The Supreme Tradeoff
The tradeoff that exceeds all others in gravity, at least that I have thought of, is that between love and loss. Basically it comes down to this: the deeper we love the more devastating the loss when that love ascends from the earth. And all love ascends, it's just a matter of when.
I have felt the trap of that tradeoff in a bigger way than I ever have when our son was born. The love that you can carry for a child is unique, even relative to a spouse, parent, or friend, I've found. Even only seeing our son sick with a nasty cold (like he was last week) is heartbreaking, which means anything worse would be a worse fate than heartbreaking. But this is the tradeoff we cannot avoid if we love. If we want to feel love deeply, we must also feel loss deeply.
Perhaps this is why it's so hard to let ourselves love deeply - we know devastating loss is part of the deal. And that loss feels like the end of the world when it happens, a fate that makes you question what could possibly be worse. I'm pretty sure I've avoided deep, deep love at times in my life and I wonder if this is why - even though I wasn't explicitly aware of the tradeoff between love and loss.
As a good student of business strategy, though, I know that it is possible to break tradeoffs. In business that's often done through technology, creativity, and innovation. But the difference between this, the supremest of tradeoffs, and say price vs. quality is that half of this tradeoff can't be broken.
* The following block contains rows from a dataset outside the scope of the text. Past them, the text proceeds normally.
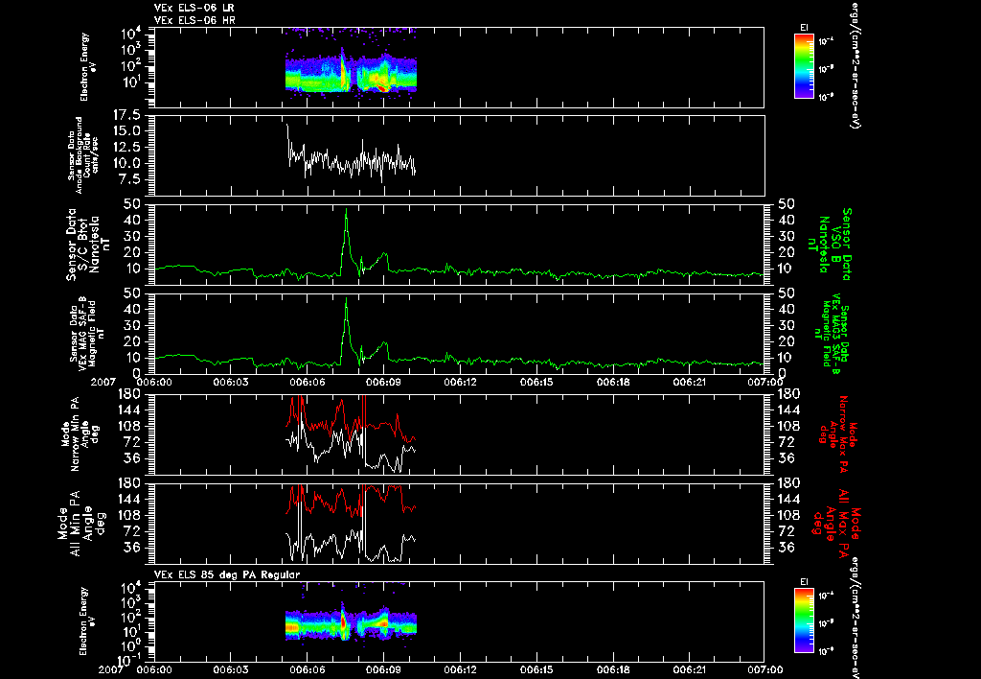Viewport: 981px width, 679px height.
Task: Click the red Narrow Max PA Angle label
Action: pyautogui.click(x=835, y=433)
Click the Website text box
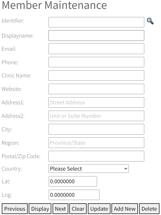 coord(96,89)
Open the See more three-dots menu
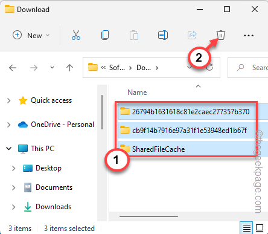 pos(249,36)
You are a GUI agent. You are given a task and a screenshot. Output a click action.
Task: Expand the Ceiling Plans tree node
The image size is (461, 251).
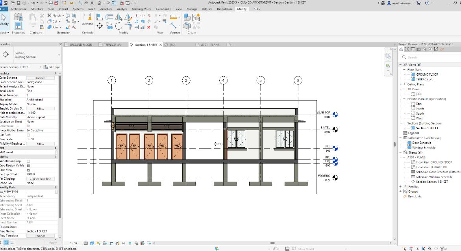click(x=404, y=84)
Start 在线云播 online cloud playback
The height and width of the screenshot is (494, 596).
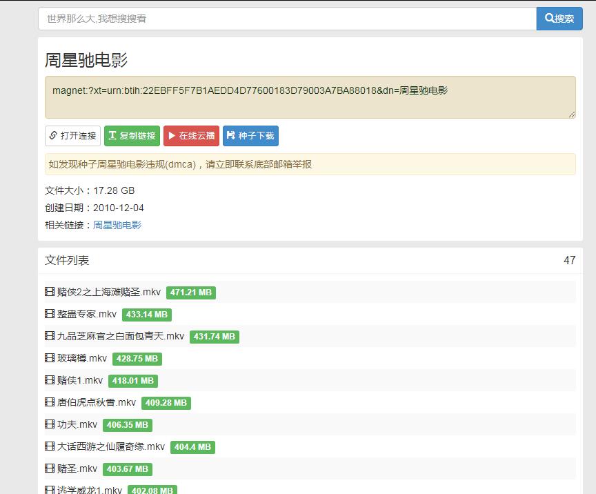tap(191, 136)
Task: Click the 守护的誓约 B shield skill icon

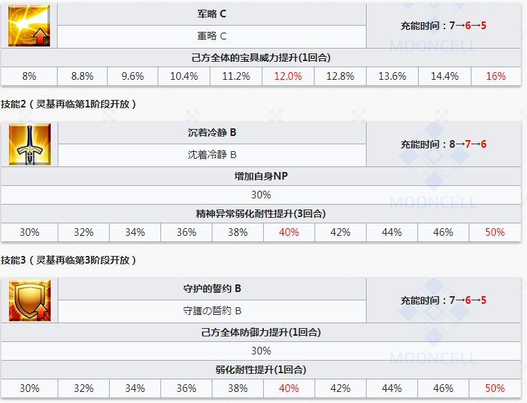Action: [x=30, y=300]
Loss is unavoidable. At some point I will die and so will you who is reading this. Everyone you and I love deeply will die. No technology or innovation can cheat death and I think it's foolish to believe otherwise. And that's if we're lucky. Our love may ascend sooner than death if we squander it recklessly sooner, because of an argument, misunderstanding, or act of selfishness.
I suppose it's possible to close ourselves off to love and avoid the tradeoff all together. If we love less, the less we lose. But I think of love as i think of the sun. Though it will eventually burn, living a life in it's shade is no life at all. So to me, avoiding love to avoid loss is not an option at all.
Which leaves only one way forward. We must love more, love longer, and love more fiercely. If we can't innovate our way out of loss, all we can do is make the love that comes with it deeper and sweeter.